I grew up in a suburban town in Pennsylvania. The closest thing I have to general contracting work experience is running my own little pressure washing business for a couple of years in high school. I am very much not the construction worker type, but all of my customers are. Construction workers are an interesting breed of human. They’re usually dirty, smelly, and in a bad mood. I talk to them pretty much all day long and after five and half months of working this job, I think I have a pretty good idea of what makes the typical construction worker tick.

I have no idea what the fuck is up with them and bathrooms though.

There are no private bathrooms in The Home Depot. Only public ones that are open to both employees and customers in the store. And because I am a slightly unambitious power tool salesmen, I probably spend a cumulative 30–45 minutes per day in a bathroom stall playing around on my phone. And the shit (no pun intended) I hear, smell, and sometimes see in The Home Depot bathroom is pretty unbelievable.

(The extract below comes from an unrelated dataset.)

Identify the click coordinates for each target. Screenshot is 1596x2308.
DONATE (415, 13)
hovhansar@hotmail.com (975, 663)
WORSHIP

It’s basically a guarantee that at least once per day I’ll hear someone burst into the bathroom, panting uncontrollably, and shit their god damn brains out. And I mean literally shit their brains out. Construction workers have no shame, especially in Home Depot bathrooms. They scream and moan and curse as they free the demons from inside them. I used to be pretty repulsed by it all, but after about five months of this shit (again, no pun intended) I’ve started to find it pretty hilarious. These guys must be eating the worst diet imaginable for them to all be having explosive diarrhea every single day. But explosive diarrhea isn’t even the worst of it.

I once walked in on a dude jerking off in the handicap stall at 9 am. Walking in on your friends jerking off is kinda funny, but walking in on a 250+ pound contractor whacking it in a Home Depot bathroom is fucking scarring. For whatever reason, these guys think the handicap stall is the international waters of bathroom stalls. The handicap stall is no man’s land. I’ve seen/smelled guys smoking cigs in the handicap stall, I’ve heard them chug beers and smash their empty bottles on the ground, and I once saw the store’s maintenance guy pull trig and puke his guts out into the bathroom sink at 8 am. The Home Depot is filled with odd people to begin with, but their bathroom is a god damn zoo.

And even after all the evil I’ve witnessed in that bathroom, I still can’t stay away. I’m not sure if it’s my desire to see more crazy shit in there or if it’s just my unwillingness to work, but whatever it is, I’ll be damned if I don’t get my 30 minutes of bathroom time every day.